## Travail à faire
**A.** Dites si chacune des affirmations suivantes concorde avec le récit sur l’affectation au 5ème R G, par oui ou non, en citant mot pour mot le passage qui tranche : (i) au régiment, les demandes de stages étaient refusées ; (ii) la formation au régiment était suivie par le Cdt en Second ; (iii) au moment des faits, la personne qui raconte avait 23 ans.
**B.** Reprenez le récit sur l’affectation au 5ème R G et poursuivez-le à partir de sa dernière phrase.

## Extrait du document
################
Retour d’Indochine j’ai été affecté au 5ème R G à Versailles qui, à cette époque, était comme tous les régiments de la métropole,  un grand centre d’instruction pour la formation des jeunes appelés en instance de départ pour l’A F N. Pendant 20 mois de 1955 à 1957,  en marge de mon affectation en compagnie d’instruction, j’ai pu obtenir mes brevets d’Arme 1er et 2ème degré et un 1er degré de spécialiste « Engins de T P à Angers.
La doctrine du Régiment à cette époque était de mettre en priorité l’instruction des S/officiers. La formation au régiment était suivie par le Cdt en Second et les demandes de stages n’étaient pas refusées. Ce n’était pas le cas dans tous les RGT de cette époque et des camarades rencontrés par ailleurs s’en plaignaient. J’avais 23 ans et j’étais Sgt Chef.
################
## Données
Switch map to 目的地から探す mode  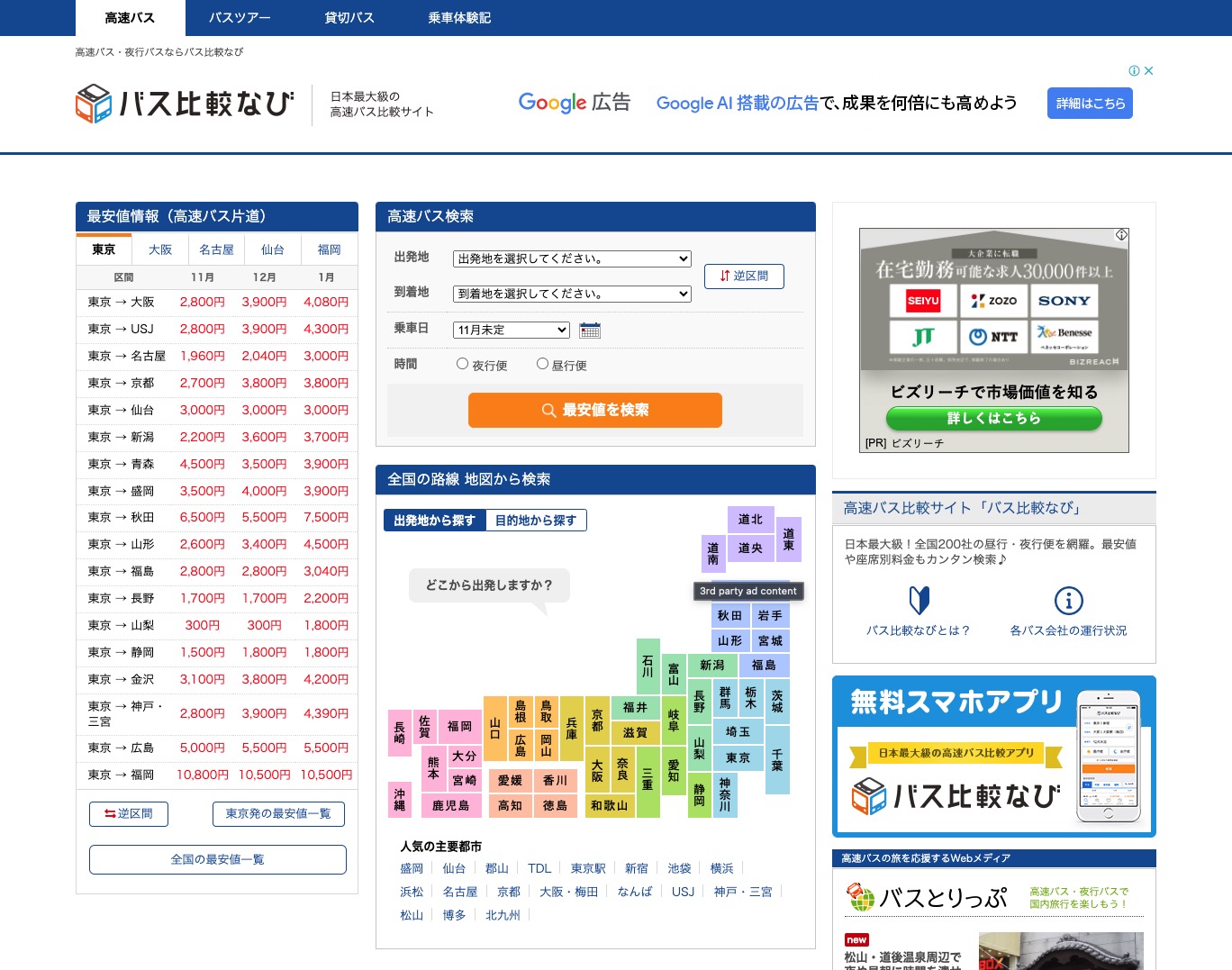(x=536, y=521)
################
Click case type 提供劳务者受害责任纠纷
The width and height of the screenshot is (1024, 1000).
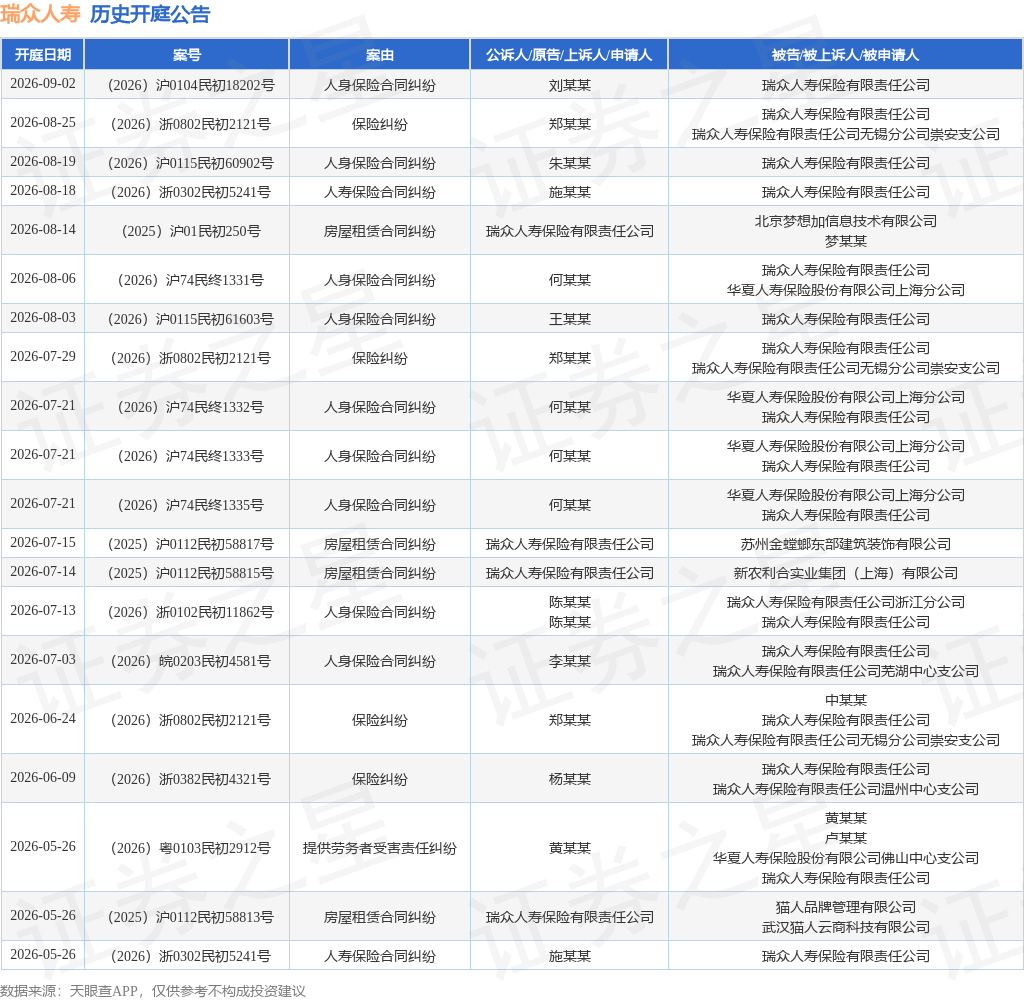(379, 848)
################
## Résultats par tâche
**A.**
(i) Non : « les demandes de stages n’étaient pas refusées ».
(ii) Oui : « La formation au régiment était suivie par le Cdt en Second ».
(iii) Oui : « J’avais 23 ans et j’étais Sgt Chef ».

**B.**
Mon propos est de,  à partir de mon parcours dans ce Bataillon de décrire la vie et l’ambiance  dans ce Bataillon du Génie Divisionnaire, d’abord en compagnie de Combat puis ensuite en compagnie des Services. Je le présenterais en trois parties : en premier les activités de la section en réserve de la compagnie, ensuite la vie sur un chantier en autonomie et enfin le reste de mon séjour après avoir été affecté à la 21° Cie.
C’est ma vision et ce sont mes réflexions personnelles sur certains aspects humains de cette période. J’ai tenu à faire ressortir les particularités des missions « Génie » de cette époque dans cette région avec leurs finalités malgré les contraintes tactiques qui étaient le lot de toutes les unités de toutes Armes.  Par exemple : les règles élémentaires de sureté dans une ambiance de Guérilla où l’ennemi peut survenir de toutes les directions sont : mobilité et réactivité. Hors pour ce qui concerne les chantiers la mobilité dépendait de l’avancement des travaux et de l’encombrement des engins employés. Le personnel affecté à la sureté rapprochée pouvait faire défaut sur le chantier. IL fallait faire un choix et, quand à la sureté à distance il était hors de question de  faire patrouilles et embuscades au niveau de la section et il fallait s’en remettre aux unités du secteur qui inspiraient confiance ou méfiance.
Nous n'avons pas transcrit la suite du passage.